> WHAT YOU NEED TO DO
Across the data below, in how many lines does the word "will" appear? Give only the number.

Collected data entries
§

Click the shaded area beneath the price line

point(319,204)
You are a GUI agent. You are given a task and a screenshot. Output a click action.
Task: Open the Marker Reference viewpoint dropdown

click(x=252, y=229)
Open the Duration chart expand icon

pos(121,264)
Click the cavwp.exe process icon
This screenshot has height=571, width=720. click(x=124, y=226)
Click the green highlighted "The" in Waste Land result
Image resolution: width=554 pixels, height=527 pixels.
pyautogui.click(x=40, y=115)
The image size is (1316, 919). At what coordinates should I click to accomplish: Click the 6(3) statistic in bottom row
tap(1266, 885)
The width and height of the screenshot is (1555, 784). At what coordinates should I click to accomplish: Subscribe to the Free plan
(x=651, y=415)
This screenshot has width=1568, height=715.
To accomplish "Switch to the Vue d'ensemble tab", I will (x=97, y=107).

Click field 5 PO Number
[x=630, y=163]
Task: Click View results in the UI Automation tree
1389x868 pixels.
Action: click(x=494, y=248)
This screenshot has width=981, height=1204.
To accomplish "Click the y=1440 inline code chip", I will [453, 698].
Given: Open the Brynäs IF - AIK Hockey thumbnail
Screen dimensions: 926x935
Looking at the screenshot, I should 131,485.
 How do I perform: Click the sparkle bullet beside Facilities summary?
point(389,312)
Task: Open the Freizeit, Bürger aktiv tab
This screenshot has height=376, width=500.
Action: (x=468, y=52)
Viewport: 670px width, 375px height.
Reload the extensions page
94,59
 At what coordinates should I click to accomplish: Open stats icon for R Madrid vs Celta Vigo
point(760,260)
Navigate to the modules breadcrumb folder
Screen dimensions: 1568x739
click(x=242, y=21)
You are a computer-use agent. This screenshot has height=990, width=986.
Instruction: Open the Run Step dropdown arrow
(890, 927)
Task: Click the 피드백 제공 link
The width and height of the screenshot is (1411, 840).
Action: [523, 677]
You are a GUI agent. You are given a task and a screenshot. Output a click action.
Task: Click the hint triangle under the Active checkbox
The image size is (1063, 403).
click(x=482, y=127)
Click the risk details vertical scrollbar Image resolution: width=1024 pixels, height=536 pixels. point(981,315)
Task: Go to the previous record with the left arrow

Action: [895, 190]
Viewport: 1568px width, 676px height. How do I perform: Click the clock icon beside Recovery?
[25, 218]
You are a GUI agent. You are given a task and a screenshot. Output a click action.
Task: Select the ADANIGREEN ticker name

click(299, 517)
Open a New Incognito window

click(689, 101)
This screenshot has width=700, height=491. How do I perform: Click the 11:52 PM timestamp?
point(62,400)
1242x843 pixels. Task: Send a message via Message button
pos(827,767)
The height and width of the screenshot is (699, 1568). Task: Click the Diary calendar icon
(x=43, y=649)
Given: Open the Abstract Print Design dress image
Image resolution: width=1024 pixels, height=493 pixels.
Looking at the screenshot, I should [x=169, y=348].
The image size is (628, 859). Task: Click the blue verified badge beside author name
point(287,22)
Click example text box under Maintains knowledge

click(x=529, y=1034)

§

> FINISHED TASK
2